FutureTask.cancel(true) should run thread.interrupt within doPrivileged
David M. Lloyd
david.lloyd at redhat.com
Thu Oct 3 12:39:38 UTC 2013
On 10/03/2013 12:12 AM, David Holmes wrote:
> On 3/10/2013 2:11 PM, Martin Buchholz wrote:
>> I was responding to Peter Levart's suggestion of checking for the
>> presence
>> of a security manager before calling doPrivileged. Which is not an
>> important question now, given that the primary question is whether we
>> should allow future.cancel() to interrupt within a doPrivileged.
>
> Ah I see.
>
>> Alternatively, is there a reasonable way for a security manager to enable
>> such usages without enabling arbitrary modifyThread?
>
> I'm not quite sure what you are asking.

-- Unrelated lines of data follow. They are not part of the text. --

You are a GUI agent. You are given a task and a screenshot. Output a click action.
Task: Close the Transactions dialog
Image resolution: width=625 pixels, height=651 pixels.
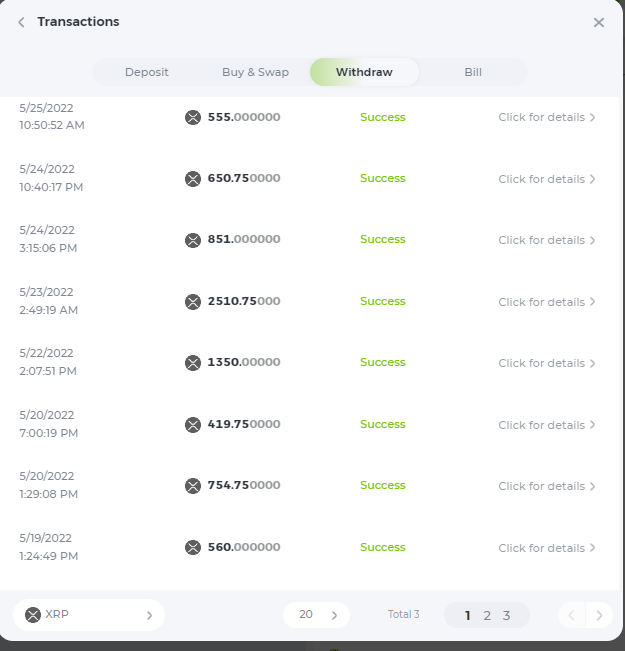pos(598,22)
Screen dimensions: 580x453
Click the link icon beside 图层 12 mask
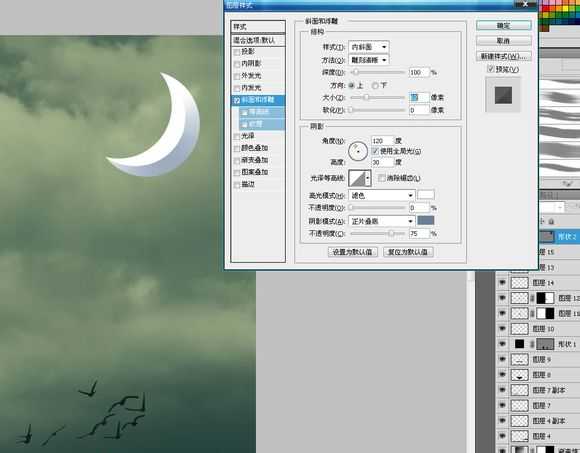tap(532, 298)
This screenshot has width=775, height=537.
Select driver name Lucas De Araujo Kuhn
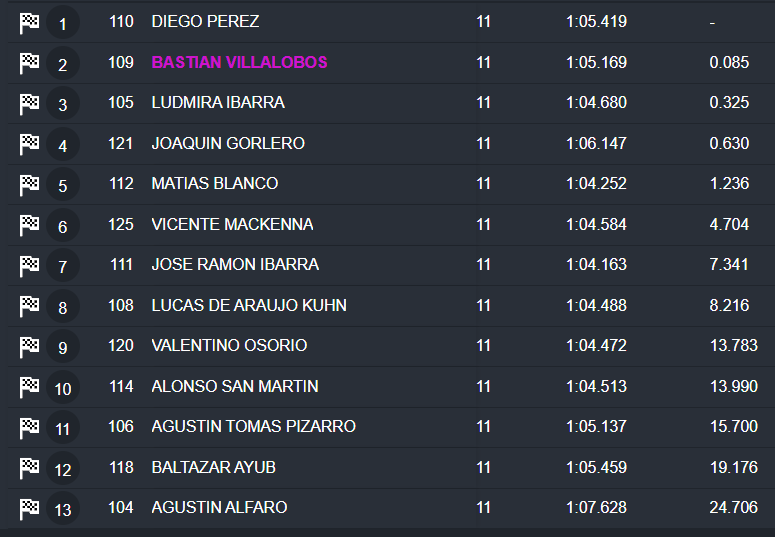(249, 305)
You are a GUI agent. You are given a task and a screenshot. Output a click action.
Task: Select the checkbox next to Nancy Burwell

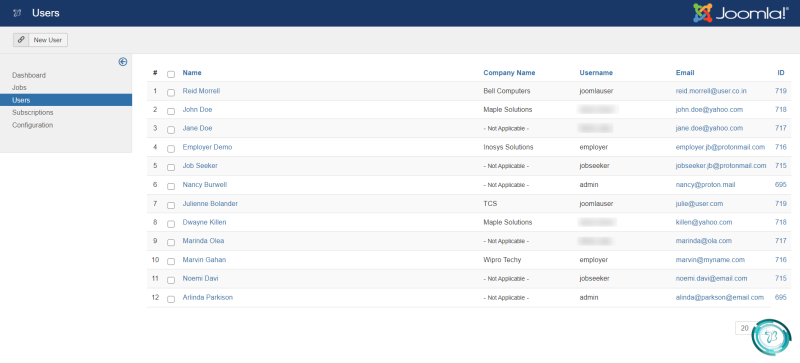click(x=171, y=186)
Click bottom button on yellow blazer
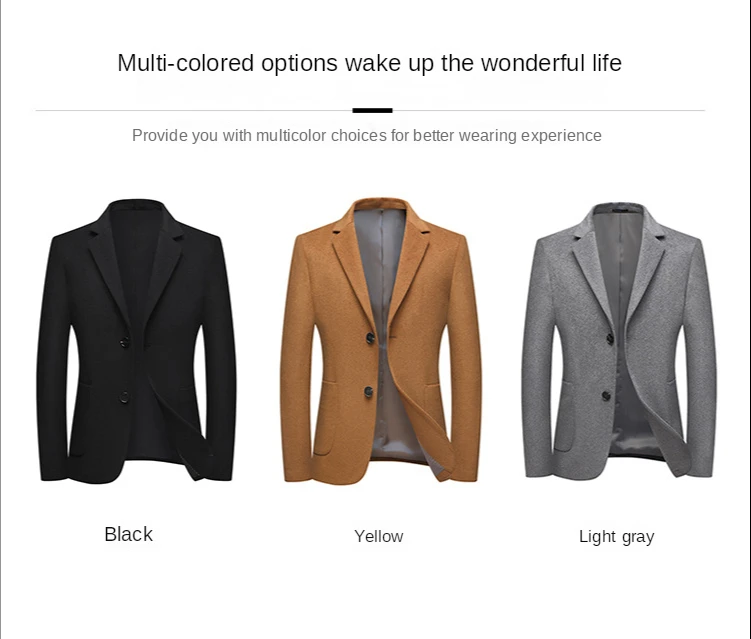This screenshot has width=751, height=639. click(x=369, y=392)
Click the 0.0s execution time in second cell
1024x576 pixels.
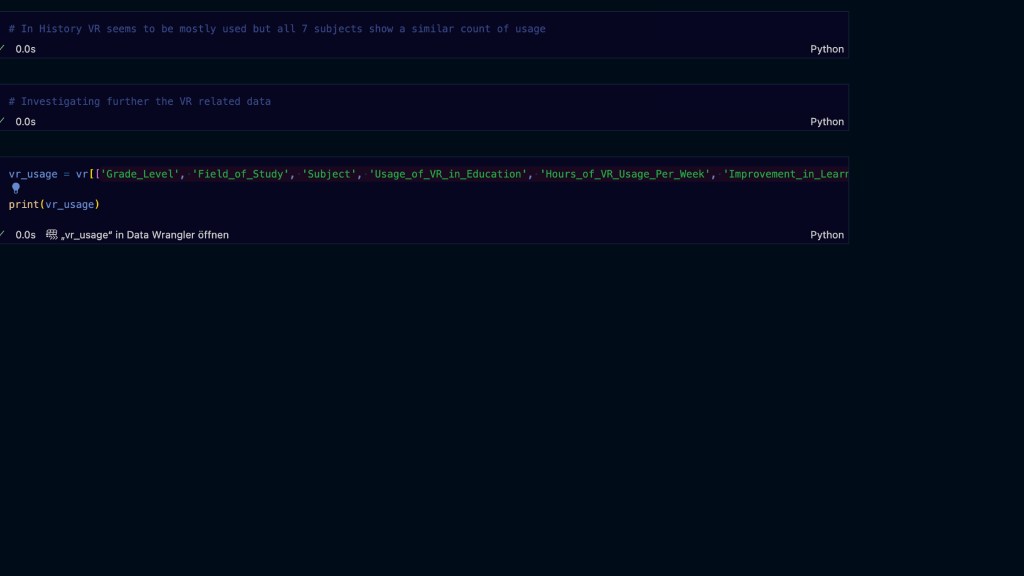click(25, 122)
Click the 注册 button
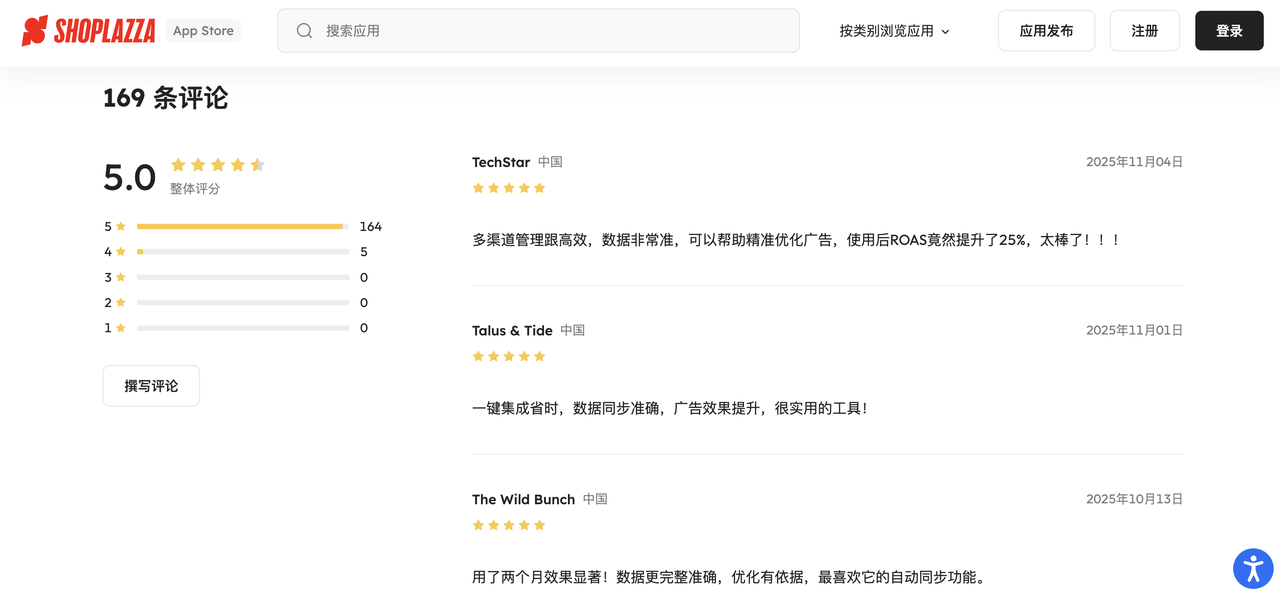This screenshot has width=1280, height=597. pyautogui.click(x=1145, y=31)
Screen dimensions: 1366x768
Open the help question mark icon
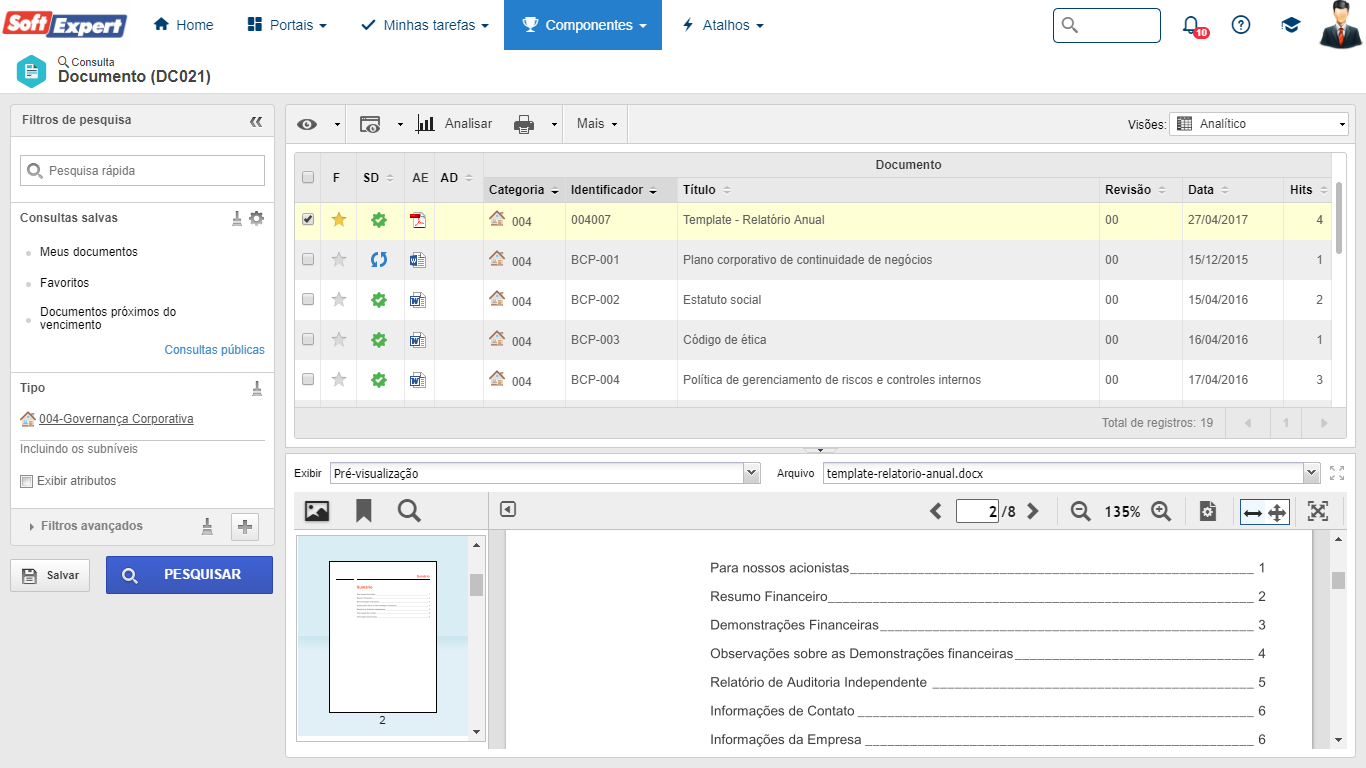[x=1241, y=25]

Thread permissions are
> notoriously coarse-grained. I thought that was a big mistake when the
> security architecture was updated in 1.2 (?) but here we are a decade
> (or more) later and it seems noone really complained. So be it.
>
> Hypothetically we could define finer-grained permissions to differ
> interrupt from nasty things like stop/suspend. But in practice unless we
> change how we assign that permission then you would still require it and
> wouldn't have it unless using a custom security policy - which would
> allow you to deal with the modifyThread permission too.
Permissions can imply other Permissions. Any RuntimePermission whose
action is "modifyThread" could be (in code) modified to imply a host of
finer-grained ThreadPermission or something like that.